Thai Green Curry with Tofu

This vegetarian Thai green curry with tofu uses the coconut bloom technique for a rich, fragrant sauce. It is ready in 40 minutes and works with store-bought or homemade green curry paste.
Prep Time: 15 mins
Cook Time: 25 mins
Total Time: 40 mins
Servings: 6

Equipment

  • Wok or large deep skillet

Ingredients

  • 2 (13.5-oz) cans full-fat coconut milk, unshaken
  • 3 tablespoons neutral oil, such as avocado or vegetable oil, divided
  • 2 (14-oz) blocks extra-firm tofu, pressed and cut into ¾-inch cubes
  • ¼ cup green curry paste
  • 6 thin slices fresh galangal
  • 2 stalks lemongrass, bottom third only, bruised
  • 4 makrut lime leaves, bruised and torn
  • 2 medium Thai eggplants, quartered
  • 1 (15-oz) can baby corn, drained and halved diagonally
  • 1 cup vegetable broth, low-sodium preferred
  • 1 cup long beans, cut into 2-inch pieces
  • 1 tablespoon coconut sugar
  • 2 tablespoons vegetarian fish sauce
  • 1 cup fresh Thai basil leaves, plus more for garnish
  • 1 medium lime, cut into wedges, for serving

Instructions

  1. Open the coconut milk cans without shaking them. Scoop the thick cream from the top into one bowl and pour the remaining thin milk into another bowl.
  2. Heat 2 tablespoons oil in a wok over medium-high heat. Fry the tofu in batches in a single layer until golden on several sides. Transfer to a plate.
  3. Add the remaining 1 tablespoon oil to the wok. Add the green curry paste and fry for 2 to 3 minutes, stirring constantly, until fragrant.
  4. Add only the thick coconut cream. Cook for 3 to 5 minutes, stirring often, until the mixture thickens and the coconut oil separates at the edges.
  5. Stir in the galangal, lemongrass, and makrut lime leaves. Cook for 1 minute.
  6. Add the Thai eggplant and baby corn. Pour in half the thin coconut milk and all the vegetable broth. Simmer for 8 to 10 minutes, until the eggplant is just tender.
  7. Add the tofu, long beans, coconut sugar, vegetarian fish sauce, and remaining thin coconut milk. Simmer for 4 to 5 minutes, until the beans are tender-crisp and the tofu has absorbed some of the curry.
  8. Taste and adjust with more vegetarian fish sauce, coconut sugar, or lime juice as needed.
  9. Remove from heat. Discard the lemongrass and galangal, then stir in the Thai basil.
  10. Serve immediately over jasmine rice with lime wedges and extra Thai basil.

Notes

  • Do not shake the coconut milk cans. The thick cream is essential for blooming the curry paste.
  • If the oil has not separated after 5 minutes, keep cooking the coconut cream and paste a little longer.
  • Add Thai basil only after removing the curry from the heat.
  • If you do not have vegetarian fish sauce, use 1 tablespoon low-sodium soy sauce plus 1 tablespoon fresh lime juice.
  • Store curry and rice separately in the refrigerator for up to 3 days.
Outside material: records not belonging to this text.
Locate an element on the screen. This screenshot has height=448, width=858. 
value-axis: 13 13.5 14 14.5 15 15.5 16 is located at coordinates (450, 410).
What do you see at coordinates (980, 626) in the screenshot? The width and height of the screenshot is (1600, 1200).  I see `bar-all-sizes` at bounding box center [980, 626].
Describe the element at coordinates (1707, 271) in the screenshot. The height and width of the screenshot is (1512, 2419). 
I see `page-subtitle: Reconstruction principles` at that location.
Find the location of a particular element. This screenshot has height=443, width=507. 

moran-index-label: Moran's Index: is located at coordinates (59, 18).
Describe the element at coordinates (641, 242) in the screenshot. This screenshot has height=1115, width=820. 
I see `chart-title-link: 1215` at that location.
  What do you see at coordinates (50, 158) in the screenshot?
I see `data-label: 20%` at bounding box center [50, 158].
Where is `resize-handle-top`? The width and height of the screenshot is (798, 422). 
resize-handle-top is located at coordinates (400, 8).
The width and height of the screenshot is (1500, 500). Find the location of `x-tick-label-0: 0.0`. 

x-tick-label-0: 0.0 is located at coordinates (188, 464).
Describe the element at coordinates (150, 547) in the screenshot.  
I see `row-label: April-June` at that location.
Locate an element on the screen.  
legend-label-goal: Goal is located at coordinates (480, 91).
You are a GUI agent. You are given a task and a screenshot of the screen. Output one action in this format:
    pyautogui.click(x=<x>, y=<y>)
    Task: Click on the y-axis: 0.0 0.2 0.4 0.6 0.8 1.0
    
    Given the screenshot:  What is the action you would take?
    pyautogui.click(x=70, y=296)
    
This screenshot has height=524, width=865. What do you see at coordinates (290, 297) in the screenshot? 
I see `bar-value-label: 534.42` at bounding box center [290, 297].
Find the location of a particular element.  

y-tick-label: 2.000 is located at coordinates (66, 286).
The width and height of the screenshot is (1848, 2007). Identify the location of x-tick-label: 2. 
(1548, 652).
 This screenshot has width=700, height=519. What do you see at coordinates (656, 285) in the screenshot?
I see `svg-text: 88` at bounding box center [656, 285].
Reheat gently with a splash of broth or water.

Nutrition

Calories: 562kcal | Carbohydrates: 42g | Protein: 16g | Fat: 39g | Saturated Fat: 26g | Sodium: 734mg | Potassium: 828mg | Fiber: 3g | Sugar: 9g | Vitamin A: 2175IU | Vitamin C: 11mg | Calcium: 104mg | Iron: 7mg

Nutrition information is automatically calculated and should be used as an approximation.